Nous voici donc plongés dans une enquête ethnographique aux décors accidentés - des îles perdues au bout de nulle part, peuplées des derniers irréductibles de l'espèce humaine, tandis que la jeunesse part se concentrer vers la terre principale où elle trouve le confort. Une vie rude, alcoolisée, en contact sauvage avec la nature, où l'on vit de la chasse de phoques, de la pêche de poissons et des plumes d'eider.
Jeunesse : Show BiZZ, de Pénélope Pastel
Avec un humour décapant, Pénélope Pastel entraine ses jeunes lecteurs dans l'univers impitoyable du show-biz sur les pas de son héroïne masquée. C'est en effet l'effervescence au collège de Clara, alias Zigomette : le tournage de l'une des plus célèbres émissions de télé va s'ouvrir dans ses locaux, et les élèves sont invités à s'inscrire. L'espoir, l'ambition, la déception et les paillettes se côtoient, dissimulant de sombres manipulations. Mais rien n'échappe à notre héroïne pleine de ressources, déterminée à mener l'enquête lorsque le concours dérape. Ce roman de Pénélope Pastel s'attache, sur fond de concours télévisé, à aborder des thèmes très sérieux, allant des amours naissantes entre adolescents à l'ambition dévorante de certaines personnes, qui n'hésitent alors pas à écraser leurs adversaires ou à tromper les participants. Avec un style, une intrigue et des mots adaptés, l'auteur dénonce une industrie encensée par les magazines et les adolescents mais dont la "vraie réalité" est tout autre.
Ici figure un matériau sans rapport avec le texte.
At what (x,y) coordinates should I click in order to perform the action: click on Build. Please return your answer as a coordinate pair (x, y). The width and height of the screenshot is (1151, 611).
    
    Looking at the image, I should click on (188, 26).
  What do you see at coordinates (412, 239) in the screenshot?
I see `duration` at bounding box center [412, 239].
BD : Du plomb dans la tête, de Colin Wilson & Matz
Walter Hill a adapté librement le triptyque Du plomb dans la tête, de Wilson & Matz avec Sylvester Stallone en guest star. Cela valait bien une réédition de la part des éditions Casterman avec en sus des préfaces du réalisateur du film, et du scénariste de la bande dessinée. Le pitch de départ, très cinématographique vous l'aurez deviné, tient en deux lignes : des tueurs à gages éliminent un sénateur piégé en pleins ébats avec une prostituée mineure. Mais alors que le scandale est censé faire la Une des journaux, il est étouffé au grand dam des tueurs et des flics, et suscite l'interrogation de journalistes. À partir de ce moment-là, on se demande comment Matz va faire pour éviter de nous sortir un énième scénario de thriller politique sur fond de complot où au final les tueurs sont traqués et une vérité - qui ne sera pas forcément la vérité - éclate au grand jour.